• _Your objective_
Only the lines below from the one containing "Task: Open the Internet tab" to the one containing "Given: Click the Skills column header" should be repeated, both included and unchanged.

• _Provided entries_
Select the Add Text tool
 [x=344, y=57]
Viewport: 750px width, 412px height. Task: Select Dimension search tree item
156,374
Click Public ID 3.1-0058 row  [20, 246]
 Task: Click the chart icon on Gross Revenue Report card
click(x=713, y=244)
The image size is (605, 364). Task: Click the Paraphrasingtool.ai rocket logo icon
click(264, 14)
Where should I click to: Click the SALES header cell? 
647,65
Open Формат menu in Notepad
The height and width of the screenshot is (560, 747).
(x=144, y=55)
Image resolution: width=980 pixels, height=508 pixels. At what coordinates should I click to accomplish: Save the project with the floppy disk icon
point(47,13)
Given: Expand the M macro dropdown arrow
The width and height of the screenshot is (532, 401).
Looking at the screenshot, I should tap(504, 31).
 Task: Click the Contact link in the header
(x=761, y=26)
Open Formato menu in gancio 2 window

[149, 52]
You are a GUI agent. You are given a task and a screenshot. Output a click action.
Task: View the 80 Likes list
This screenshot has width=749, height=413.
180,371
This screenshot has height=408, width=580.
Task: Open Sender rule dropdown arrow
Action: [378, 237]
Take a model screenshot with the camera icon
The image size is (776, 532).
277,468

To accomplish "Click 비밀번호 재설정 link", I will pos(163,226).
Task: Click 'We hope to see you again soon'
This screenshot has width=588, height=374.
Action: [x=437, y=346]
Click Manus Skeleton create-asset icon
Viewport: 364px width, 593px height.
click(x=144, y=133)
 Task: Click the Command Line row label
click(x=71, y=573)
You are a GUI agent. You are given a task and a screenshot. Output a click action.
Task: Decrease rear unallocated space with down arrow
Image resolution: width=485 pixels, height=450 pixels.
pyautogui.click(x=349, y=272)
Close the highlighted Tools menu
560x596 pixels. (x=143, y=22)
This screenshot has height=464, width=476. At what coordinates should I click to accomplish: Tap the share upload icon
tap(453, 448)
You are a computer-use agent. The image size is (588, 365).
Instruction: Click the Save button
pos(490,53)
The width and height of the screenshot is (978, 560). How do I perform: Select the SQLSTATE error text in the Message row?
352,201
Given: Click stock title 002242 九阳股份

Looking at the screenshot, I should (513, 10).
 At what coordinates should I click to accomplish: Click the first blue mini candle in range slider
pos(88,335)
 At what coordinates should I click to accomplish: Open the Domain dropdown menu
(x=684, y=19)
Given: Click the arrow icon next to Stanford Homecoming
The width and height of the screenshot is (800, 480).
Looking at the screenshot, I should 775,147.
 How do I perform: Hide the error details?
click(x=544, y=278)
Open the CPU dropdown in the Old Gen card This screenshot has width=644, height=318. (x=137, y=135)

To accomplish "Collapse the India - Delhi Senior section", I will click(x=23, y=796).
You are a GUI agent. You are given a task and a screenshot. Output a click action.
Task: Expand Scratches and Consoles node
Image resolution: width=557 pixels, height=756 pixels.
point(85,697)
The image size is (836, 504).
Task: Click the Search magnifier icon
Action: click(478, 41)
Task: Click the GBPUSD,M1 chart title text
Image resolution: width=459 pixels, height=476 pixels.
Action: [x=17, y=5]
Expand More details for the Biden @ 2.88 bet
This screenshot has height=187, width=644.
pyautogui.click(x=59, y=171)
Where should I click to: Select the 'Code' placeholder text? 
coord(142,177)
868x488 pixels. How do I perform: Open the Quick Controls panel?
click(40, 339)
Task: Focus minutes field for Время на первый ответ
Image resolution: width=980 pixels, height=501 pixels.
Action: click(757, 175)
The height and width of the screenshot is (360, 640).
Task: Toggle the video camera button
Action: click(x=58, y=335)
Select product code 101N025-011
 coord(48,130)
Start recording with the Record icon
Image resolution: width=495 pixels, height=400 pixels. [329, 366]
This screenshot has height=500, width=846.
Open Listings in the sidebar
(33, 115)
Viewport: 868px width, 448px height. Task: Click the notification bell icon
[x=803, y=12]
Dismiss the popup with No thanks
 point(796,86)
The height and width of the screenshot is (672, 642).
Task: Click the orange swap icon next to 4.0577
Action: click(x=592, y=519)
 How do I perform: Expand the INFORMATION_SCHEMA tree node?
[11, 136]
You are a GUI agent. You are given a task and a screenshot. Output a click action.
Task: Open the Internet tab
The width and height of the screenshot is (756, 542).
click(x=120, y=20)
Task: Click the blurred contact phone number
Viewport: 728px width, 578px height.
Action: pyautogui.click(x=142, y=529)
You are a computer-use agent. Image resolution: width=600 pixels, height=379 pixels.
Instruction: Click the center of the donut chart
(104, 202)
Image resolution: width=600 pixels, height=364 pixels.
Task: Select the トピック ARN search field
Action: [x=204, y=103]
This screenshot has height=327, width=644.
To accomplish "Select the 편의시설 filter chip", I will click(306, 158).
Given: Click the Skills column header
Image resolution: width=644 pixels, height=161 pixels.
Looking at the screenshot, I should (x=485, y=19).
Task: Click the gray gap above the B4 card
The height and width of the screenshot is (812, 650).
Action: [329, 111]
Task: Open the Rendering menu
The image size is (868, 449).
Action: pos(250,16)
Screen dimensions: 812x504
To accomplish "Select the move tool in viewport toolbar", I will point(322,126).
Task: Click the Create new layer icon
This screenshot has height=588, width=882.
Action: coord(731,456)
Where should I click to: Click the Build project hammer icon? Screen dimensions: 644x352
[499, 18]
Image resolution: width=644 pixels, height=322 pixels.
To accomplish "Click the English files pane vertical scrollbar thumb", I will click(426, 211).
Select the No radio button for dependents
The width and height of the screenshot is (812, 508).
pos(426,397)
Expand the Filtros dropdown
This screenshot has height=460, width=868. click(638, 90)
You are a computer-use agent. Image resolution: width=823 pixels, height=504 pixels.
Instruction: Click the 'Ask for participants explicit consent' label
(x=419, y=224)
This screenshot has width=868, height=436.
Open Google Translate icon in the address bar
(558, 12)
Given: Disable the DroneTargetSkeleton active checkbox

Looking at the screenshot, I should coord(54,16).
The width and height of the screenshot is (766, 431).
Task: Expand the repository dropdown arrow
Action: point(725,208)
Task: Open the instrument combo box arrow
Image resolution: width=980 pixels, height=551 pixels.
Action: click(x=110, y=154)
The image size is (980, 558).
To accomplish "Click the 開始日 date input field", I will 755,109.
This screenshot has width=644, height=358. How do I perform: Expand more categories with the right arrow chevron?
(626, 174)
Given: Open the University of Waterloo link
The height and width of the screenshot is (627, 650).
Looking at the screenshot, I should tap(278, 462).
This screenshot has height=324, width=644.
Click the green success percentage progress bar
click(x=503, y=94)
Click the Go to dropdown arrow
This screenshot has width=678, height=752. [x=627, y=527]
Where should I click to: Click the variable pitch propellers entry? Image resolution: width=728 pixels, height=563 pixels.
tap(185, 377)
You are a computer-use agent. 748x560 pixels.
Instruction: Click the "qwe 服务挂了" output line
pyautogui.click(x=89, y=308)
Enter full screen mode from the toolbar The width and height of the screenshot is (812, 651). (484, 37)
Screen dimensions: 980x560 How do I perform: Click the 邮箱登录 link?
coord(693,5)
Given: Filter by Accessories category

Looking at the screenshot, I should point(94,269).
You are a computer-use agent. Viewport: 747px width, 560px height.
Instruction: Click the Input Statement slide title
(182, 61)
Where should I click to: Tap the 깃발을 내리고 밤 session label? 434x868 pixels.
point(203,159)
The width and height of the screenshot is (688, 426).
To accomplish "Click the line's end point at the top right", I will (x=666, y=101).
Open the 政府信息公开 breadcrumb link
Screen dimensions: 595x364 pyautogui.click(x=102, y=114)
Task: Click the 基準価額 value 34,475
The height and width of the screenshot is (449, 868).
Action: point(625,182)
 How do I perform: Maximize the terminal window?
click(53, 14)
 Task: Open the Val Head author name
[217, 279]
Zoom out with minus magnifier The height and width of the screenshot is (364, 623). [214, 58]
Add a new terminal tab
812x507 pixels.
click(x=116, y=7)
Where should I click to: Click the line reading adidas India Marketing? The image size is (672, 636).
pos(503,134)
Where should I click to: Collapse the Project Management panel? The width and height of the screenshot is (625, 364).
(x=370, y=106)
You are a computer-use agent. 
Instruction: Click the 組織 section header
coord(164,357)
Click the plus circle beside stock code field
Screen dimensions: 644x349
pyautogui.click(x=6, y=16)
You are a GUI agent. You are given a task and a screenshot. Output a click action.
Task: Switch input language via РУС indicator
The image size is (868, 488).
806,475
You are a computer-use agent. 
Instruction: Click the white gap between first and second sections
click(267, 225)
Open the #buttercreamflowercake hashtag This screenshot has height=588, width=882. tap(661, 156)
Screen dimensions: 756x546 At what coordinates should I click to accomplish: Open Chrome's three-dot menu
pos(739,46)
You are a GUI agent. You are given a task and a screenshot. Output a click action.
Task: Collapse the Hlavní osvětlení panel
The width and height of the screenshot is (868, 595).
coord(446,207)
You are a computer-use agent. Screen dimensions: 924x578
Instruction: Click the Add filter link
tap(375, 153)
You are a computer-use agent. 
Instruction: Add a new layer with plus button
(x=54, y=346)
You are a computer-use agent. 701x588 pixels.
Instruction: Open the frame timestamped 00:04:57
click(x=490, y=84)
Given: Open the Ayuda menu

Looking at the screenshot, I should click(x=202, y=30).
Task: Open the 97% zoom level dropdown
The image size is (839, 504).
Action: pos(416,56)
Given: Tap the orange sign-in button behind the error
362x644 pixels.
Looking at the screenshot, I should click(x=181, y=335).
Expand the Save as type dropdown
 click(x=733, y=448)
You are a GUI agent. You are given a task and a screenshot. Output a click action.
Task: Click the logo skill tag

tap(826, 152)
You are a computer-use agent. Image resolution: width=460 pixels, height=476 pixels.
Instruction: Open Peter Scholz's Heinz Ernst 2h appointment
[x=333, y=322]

• _Your solution_
Task: Open the Internet tab
The width and height of the screenshot is (756, 542).
click(x=120, y=20)
Task: Click the blurred contact phone number
Viewport: 728px width, 578px height.
Action: pyautogui.click(x=142, y=529)
You are a computer-use agent. Image resolution: width=600 pixels, height=379 pixels.
Instruction: Click the center of the donut chart
(104, 202)
Image resolution: width=600 pixels, height=364 pixels.
Task: Select the トピック ARN search field
Action: [x=204, y=103]
This screenshot has height=327, width=644.
To accomplish "Select the 편의시설 filter chip", I will click(306, 158).
Given: Click the Skills column header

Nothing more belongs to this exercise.